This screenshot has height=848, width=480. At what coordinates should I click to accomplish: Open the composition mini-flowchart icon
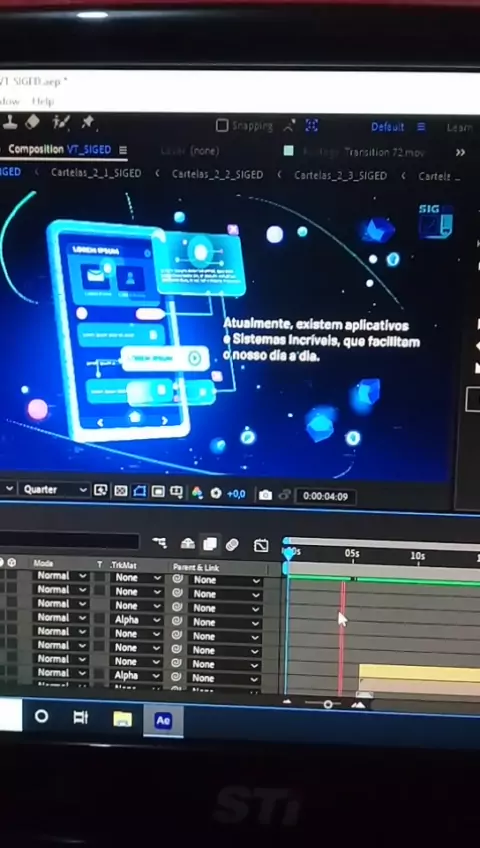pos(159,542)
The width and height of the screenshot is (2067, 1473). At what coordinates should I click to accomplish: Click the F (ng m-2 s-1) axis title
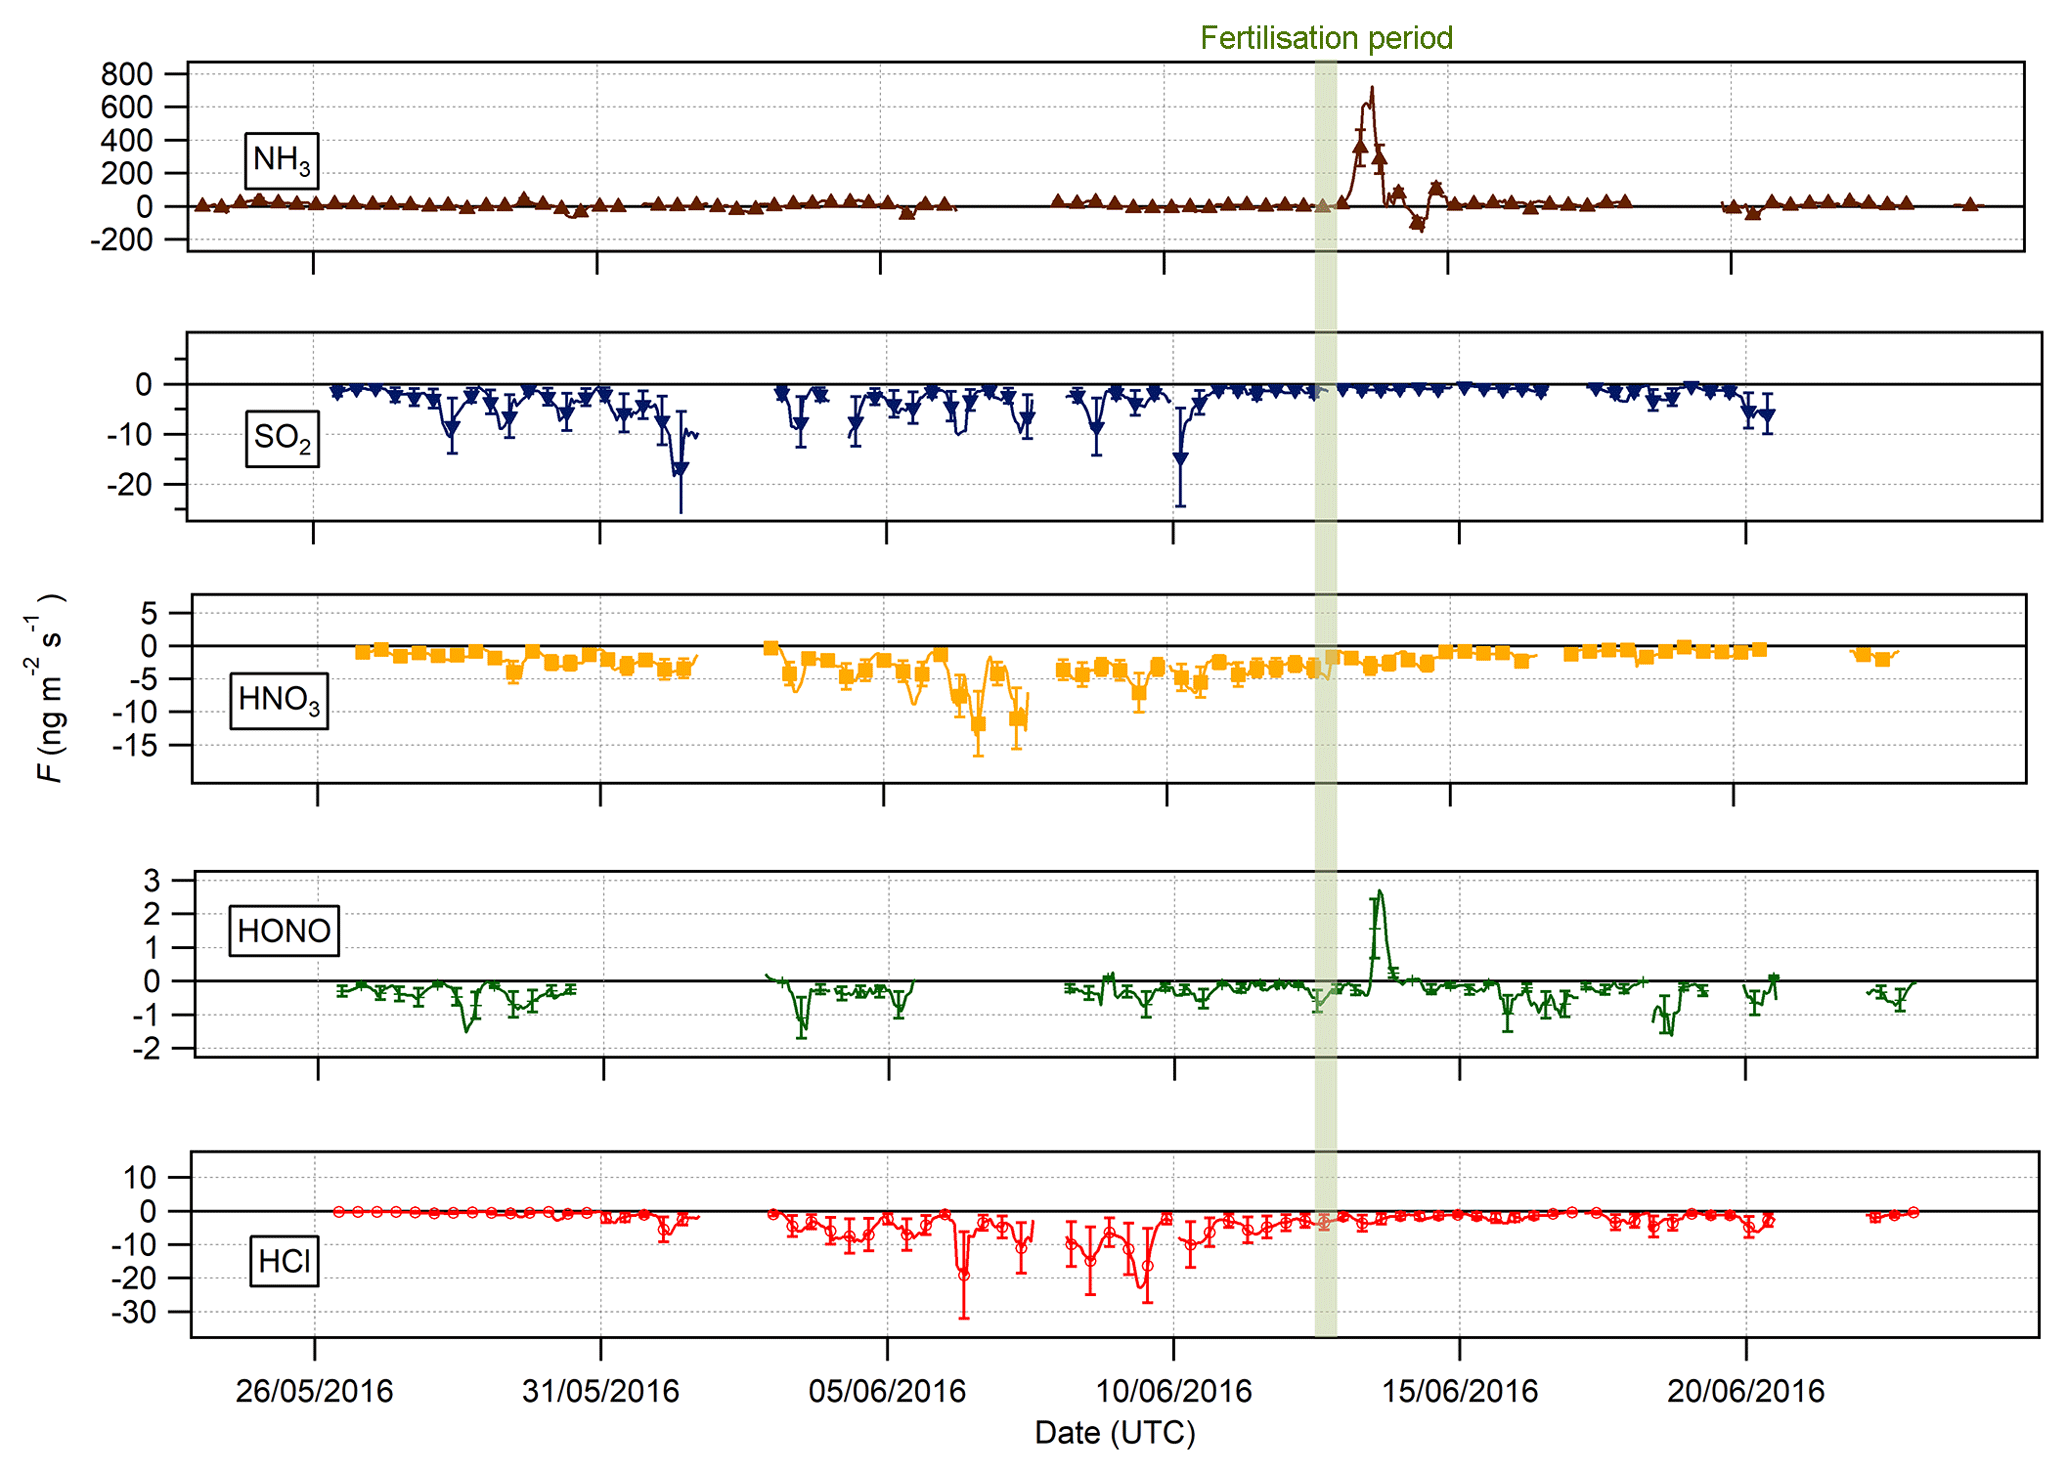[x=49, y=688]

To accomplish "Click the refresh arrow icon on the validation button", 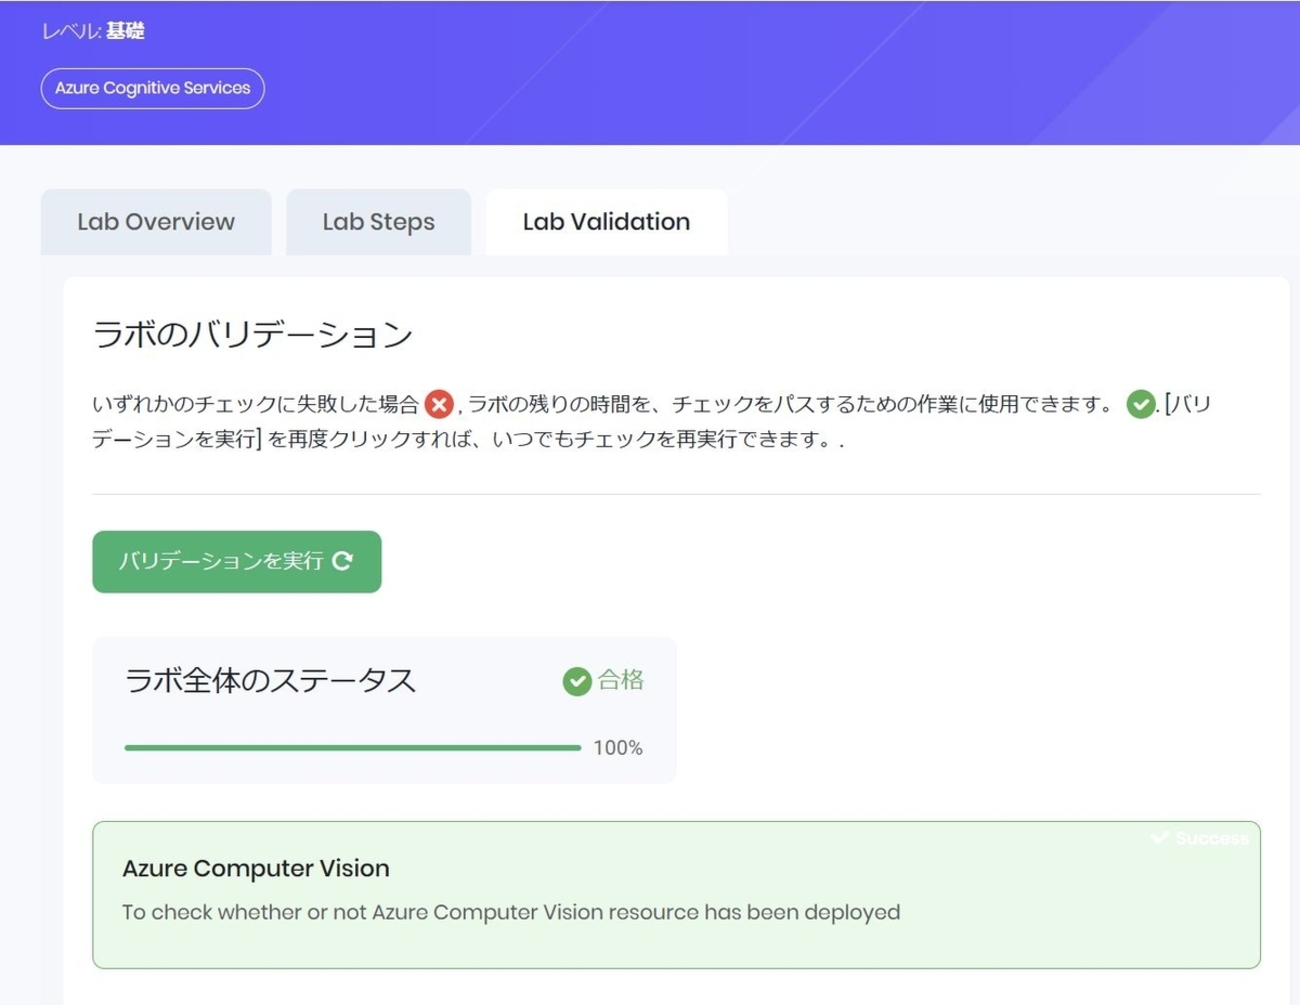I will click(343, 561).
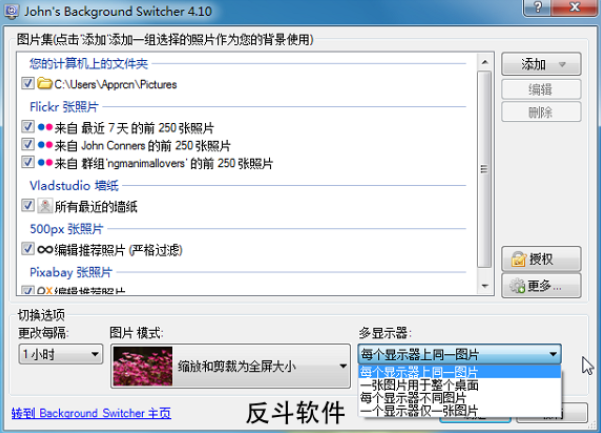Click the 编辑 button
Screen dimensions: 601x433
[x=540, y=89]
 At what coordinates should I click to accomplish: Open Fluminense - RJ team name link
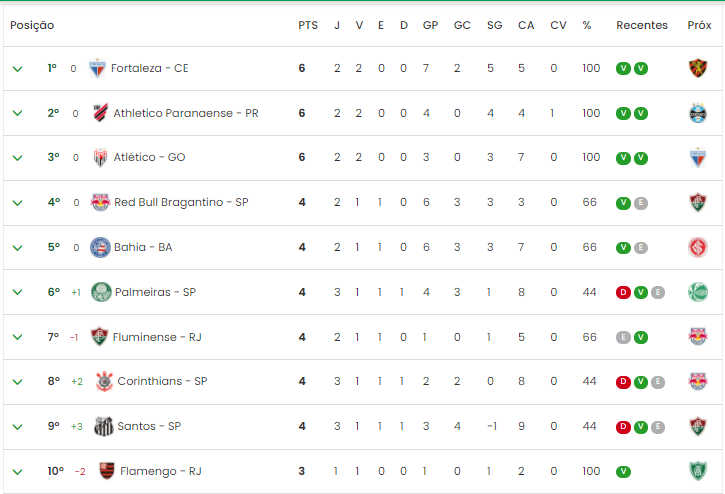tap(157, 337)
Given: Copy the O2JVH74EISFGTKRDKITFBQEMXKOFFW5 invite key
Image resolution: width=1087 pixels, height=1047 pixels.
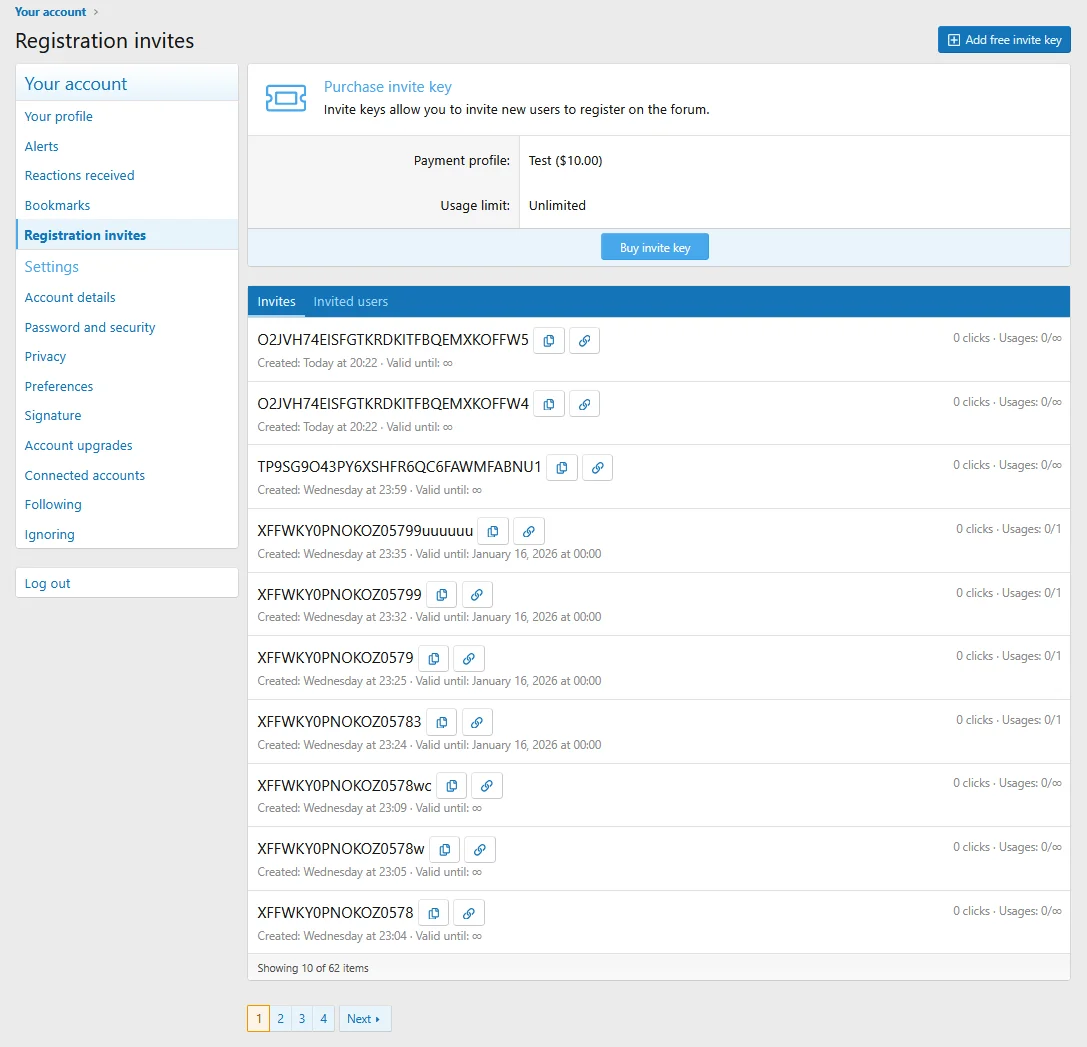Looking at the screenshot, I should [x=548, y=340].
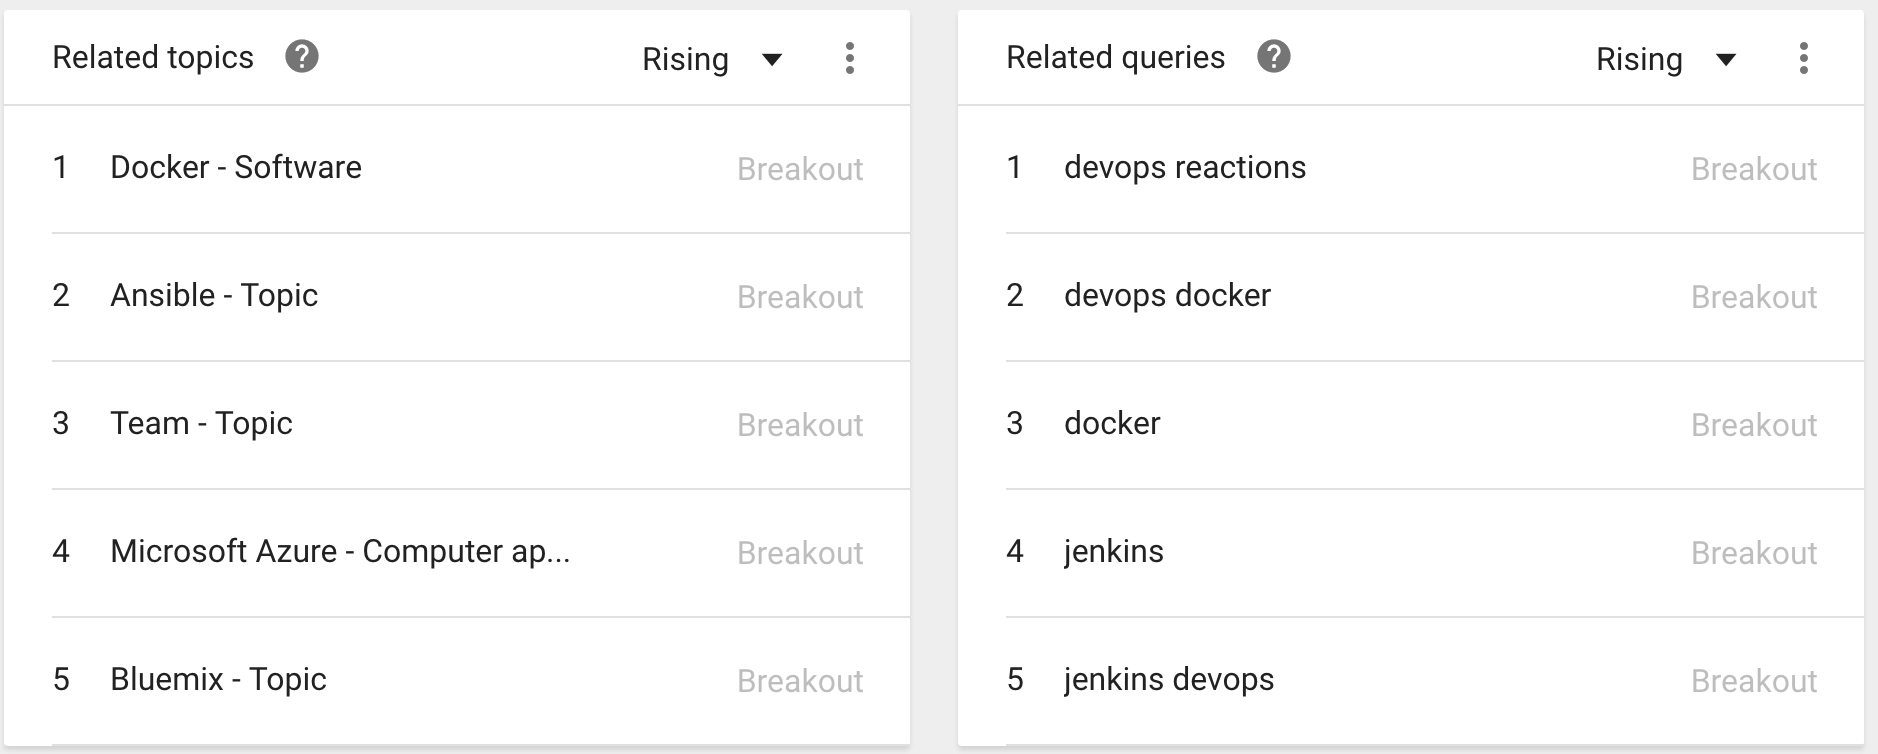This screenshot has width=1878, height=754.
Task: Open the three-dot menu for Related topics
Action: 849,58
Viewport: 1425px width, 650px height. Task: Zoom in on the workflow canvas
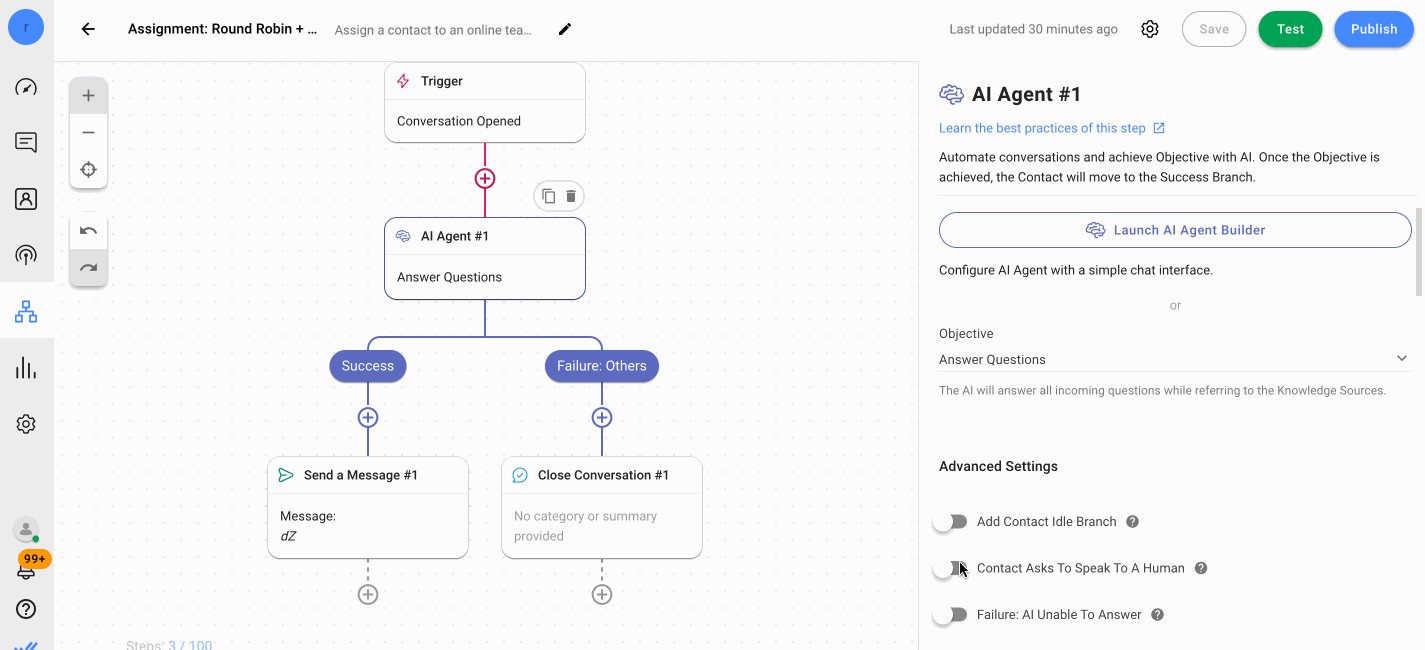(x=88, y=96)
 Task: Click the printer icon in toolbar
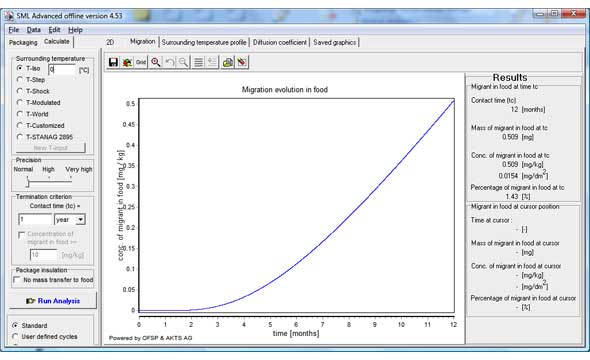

== Request ==
Report how many lines of the entries above contain the string "Task", treating uppercase and lowercase as distinct. Give only the number.

== Final result ==
3